Foto (Stadt Koblenz / Olaf Schepers)
„Das ist ja toll geworden!“, waren sich viele Besucherinnen und Besucher am Samstag im neuen Festungspark Kaiser Franz einig. Bei strahlendem Sonnenschein übergab Oberbürgermeister David Langner nach neun Jahren Bauzeit die in zwei Bauabschnitten entstandene Grün- und Erholungsfläche an die Bürgerinnen und Bürger. Möglichkeiten bietet das 16.000 Quadratmeter große Areal am Petersberg in Lützel bereits viele: mit Freilichtbühne in der Grabenwehr, sanierter Poterne mit imposantem Tor, weitläufigen Grünflächen sowie beeindruckenden Ausblicken vom „Lützeler Eck“ oder von der neugeschaffenen Aussichtsplattform auf die Stadt und die übrigen Festungsteile. Das Eröffnungsfest, organisiert vom Eigenbetrieb Grünflächen- und Bestattungswesen mit Unterstützung des Quartiermanagements Stadtgrün Lützel, gab bereits einen Vorgeschmack darauf, was im neuen Festungspark künftig möglich ist. Im nächsten Jahr wird noch die Fläche des Sportplatzes hinzukommen, für den ein Ersatz am Schartwiesenweg gebaut wird. 

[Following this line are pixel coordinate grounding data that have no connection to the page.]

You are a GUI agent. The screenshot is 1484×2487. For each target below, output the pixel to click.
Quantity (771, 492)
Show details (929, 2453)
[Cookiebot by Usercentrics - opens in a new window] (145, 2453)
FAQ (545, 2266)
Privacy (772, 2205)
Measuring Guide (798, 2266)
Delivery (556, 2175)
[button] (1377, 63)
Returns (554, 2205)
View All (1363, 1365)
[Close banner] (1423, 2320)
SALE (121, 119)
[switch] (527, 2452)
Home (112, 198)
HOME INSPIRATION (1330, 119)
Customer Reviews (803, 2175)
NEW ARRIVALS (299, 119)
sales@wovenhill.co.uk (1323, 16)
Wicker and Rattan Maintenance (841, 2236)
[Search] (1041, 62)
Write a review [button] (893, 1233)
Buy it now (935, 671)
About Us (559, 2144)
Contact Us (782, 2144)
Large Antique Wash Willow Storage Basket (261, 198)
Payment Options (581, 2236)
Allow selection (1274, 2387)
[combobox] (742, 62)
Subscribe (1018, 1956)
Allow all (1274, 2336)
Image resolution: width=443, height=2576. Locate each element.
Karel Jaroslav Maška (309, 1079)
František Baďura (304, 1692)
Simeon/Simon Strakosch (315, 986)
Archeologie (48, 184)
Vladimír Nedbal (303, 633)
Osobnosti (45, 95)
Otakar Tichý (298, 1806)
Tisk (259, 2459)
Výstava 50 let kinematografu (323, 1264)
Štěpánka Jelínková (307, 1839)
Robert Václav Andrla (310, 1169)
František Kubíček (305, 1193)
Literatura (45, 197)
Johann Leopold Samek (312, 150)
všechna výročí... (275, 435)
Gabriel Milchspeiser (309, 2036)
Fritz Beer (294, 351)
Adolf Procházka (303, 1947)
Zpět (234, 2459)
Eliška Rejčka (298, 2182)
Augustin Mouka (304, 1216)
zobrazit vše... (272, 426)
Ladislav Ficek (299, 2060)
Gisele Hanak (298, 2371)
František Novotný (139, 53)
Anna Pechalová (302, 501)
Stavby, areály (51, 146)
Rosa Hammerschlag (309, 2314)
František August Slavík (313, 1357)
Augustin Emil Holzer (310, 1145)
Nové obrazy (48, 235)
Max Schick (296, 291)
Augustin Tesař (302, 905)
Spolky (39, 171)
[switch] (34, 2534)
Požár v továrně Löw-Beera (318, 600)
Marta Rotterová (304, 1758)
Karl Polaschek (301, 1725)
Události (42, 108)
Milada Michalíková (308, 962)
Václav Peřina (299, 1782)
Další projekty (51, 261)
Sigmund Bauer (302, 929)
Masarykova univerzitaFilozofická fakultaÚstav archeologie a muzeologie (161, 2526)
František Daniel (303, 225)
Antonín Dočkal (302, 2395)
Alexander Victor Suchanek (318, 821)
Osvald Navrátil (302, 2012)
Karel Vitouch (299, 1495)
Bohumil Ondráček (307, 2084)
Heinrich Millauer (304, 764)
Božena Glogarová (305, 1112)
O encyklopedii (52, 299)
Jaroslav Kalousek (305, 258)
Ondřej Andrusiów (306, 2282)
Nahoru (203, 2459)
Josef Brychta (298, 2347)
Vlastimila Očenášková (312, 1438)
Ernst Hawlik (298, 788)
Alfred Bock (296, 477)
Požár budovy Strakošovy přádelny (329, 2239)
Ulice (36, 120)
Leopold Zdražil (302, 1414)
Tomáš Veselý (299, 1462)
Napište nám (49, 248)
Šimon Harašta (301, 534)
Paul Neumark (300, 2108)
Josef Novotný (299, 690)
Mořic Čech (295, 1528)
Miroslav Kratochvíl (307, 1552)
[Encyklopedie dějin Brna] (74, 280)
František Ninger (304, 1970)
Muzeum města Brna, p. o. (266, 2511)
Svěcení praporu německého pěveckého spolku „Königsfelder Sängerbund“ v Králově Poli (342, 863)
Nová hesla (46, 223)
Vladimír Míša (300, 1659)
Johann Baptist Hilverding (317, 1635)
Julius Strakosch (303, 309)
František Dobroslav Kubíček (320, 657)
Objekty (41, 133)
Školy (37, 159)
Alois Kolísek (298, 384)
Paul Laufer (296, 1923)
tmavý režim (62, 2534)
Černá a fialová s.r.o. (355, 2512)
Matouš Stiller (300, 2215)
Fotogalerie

Für das Fest unter dem Titel „Franz, wir feiern!“ wurde groß aufgefahren. Zahlreiche rote Pavillons säumten die neuen Wege. Dank der Mitwirkung des Vereins Feste Kaiser Franz e.V., von Lützel Aktiv, der Ahmadiyya-Gemeinde, des Kinderschutzbundes und von Music Live wurde Familien ein buntes Programm sowie Verpflegung auf Spendenbasis geboten. Die Feuerwehr und der Kirmesverein Bombenfeste Lützel kümmerten sich um das Aufstellen des Maibaums, begleitet von schmissiger Marschmusik des Musikvereins „In Treue fest“ Koblenz-Immendorf.

Foto (Stadt Koblenz / Olaf Schepers): Mit dem symbolischen Zerschneiden des roten Bandes wurde der neue Festungspark Kaiser Franz in Lützel nach neun Jahren Bauzeit offiziell an die Bürgerinnen und Bürger übergeben.

Mit rockig interpretierten türkischen Volksliedern eröffnete die Lützeler Band „Echoes of Anatolia“ die neue Bühne in der Grabenwehr, die künftig Platz für kulturelle Freiluftveranstaltungen wie kleine Konzerte, Theateraufführungen und Lesungen bietet. Schauspieler Viktor Lee trug im Rahmen der Veranstaltungsreihe „Koblenz liest ein Buch“ einen Ausschnitt aus dem Roman Paradise Garden der Mainzer Autorin Elena Fischer vor. Mit ihrem Stück „Die Petition“ widmete sich die Laienschauspielgruppe von Lützel Aktiv den Bestrebungen nach der Unabhängigkeit des Stadtteils Ende des 19. Jahrhunderts. Das Jugendtheater überzeugte mit einem Ausschnitt aus dem Musical Amélie. Den musikalischen Abschluss übernahmen Jermaine und Sascha Reinhardt mit Gitarrenmusik.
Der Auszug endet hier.